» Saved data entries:
----------
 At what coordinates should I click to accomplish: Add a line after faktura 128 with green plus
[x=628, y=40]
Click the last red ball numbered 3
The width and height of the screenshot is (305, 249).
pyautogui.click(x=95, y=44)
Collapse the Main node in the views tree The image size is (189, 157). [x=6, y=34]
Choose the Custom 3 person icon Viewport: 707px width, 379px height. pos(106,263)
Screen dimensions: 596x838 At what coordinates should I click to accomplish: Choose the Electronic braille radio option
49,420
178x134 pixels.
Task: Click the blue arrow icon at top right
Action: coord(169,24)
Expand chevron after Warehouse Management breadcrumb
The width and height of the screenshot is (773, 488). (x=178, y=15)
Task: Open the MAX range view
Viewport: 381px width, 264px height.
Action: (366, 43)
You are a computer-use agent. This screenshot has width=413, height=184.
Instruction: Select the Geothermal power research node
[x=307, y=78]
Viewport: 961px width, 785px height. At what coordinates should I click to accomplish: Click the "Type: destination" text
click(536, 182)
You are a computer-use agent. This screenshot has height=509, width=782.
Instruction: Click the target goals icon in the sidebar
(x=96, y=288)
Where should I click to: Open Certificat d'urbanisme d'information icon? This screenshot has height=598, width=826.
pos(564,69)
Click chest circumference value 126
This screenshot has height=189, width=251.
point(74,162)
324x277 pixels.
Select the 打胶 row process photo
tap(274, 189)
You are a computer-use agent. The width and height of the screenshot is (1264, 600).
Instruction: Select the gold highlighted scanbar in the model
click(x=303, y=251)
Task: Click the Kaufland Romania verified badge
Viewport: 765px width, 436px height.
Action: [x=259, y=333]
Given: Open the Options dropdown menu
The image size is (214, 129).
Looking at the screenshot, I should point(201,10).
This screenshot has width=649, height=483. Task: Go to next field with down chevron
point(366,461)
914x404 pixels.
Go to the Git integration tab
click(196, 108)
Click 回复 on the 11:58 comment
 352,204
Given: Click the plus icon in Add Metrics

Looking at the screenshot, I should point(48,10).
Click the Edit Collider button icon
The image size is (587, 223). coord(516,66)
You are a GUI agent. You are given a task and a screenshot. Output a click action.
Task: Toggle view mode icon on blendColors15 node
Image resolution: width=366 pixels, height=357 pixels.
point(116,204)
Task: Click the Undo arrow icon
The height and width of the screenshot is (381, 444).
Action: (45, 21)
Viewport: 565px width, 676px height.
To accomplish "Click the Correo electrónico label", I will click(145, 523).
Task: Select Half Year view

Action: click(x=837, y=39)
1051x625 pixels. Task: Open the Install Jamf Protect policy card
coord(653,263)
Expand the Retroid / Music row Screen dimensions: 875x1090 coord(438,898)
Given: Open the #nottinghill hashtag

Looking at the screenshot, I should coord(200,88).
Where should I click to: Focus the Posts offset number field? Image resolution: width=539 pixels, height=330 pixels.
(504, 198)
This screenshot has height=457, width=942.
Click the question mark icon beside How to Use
----------
» EXERCISE OBJECTIVE: Copy all lines from the entries that contain the word "computer".

» ANSWER SECTION:
You are a computer-use agent. This screenshot has width=413, height=184.
You are a computer-use agent. This screenshot has height=509, width=782.
You are a computer-use agent. The width and height of the screenshot is (1264, 600).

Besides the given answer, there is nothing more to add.